Cairo: Health Ministers Face a Region in Peril
Today, Wednesday, health ministers from across the Middle East and North Africa convened in Cairo for the seventy-second session of the World Health Organisation’s Regional Committee for the Eastern Mediterranean (RC72). The annual gathering opens under the shadow of overlapping emergencies, conflict, economic distress, climate shocks, and dwindling aid, which are testing the limits of already-strained health systems.
This year’s agenda is crowded with pressing issues. Delegates are expected to endorse new commitments to halve the number of “zero-dose” children, those who have never received a single vaccine, by the end of the decade, and to accelerate efforts to eliminate rubella. Another initiative calls for palliative care to be woven into national health plans; today, only a small fraction of patients in need, from cancer sufferers to refugees with chronic illnesses, have access to such support.
A separate resolution targets health-system recovery in countries shattered by war, among them Yemen, Sudan, Afghanistan, and the occupied Palestinian territory. The plan seeks to pair emergency aid with early investment in hospitals, clinics, and disease surveillance, so that humanitarian relief can evolve into sustainable reform.

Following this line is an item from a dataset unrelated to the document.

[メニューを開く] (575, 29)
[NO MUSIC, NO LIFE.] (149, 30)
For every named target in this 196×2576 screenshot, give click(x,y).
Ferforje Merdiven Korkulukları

Delegates will also address the neglected but vital issue of laboratory safety, proposing stronger oversight and protection for health workers. Alongside these debates runs a regional consultation on how to make health systems more resilient to climate change, an urgent matter as rising temperatures, dust storms, and water shortages reshape public-health risks.
The scale of the challenge is daunting. With 16 simultaneous emergencies and more than 115 million people in need of care, the Eastern Mediterranean bears nearly a third of the world’s humanitarian burden.
The hope is that, before the meeting closes on October 17th, those virtues will be channelled into a coherent strategy to rebuild health, and confidence, in a region too long defined by crisis.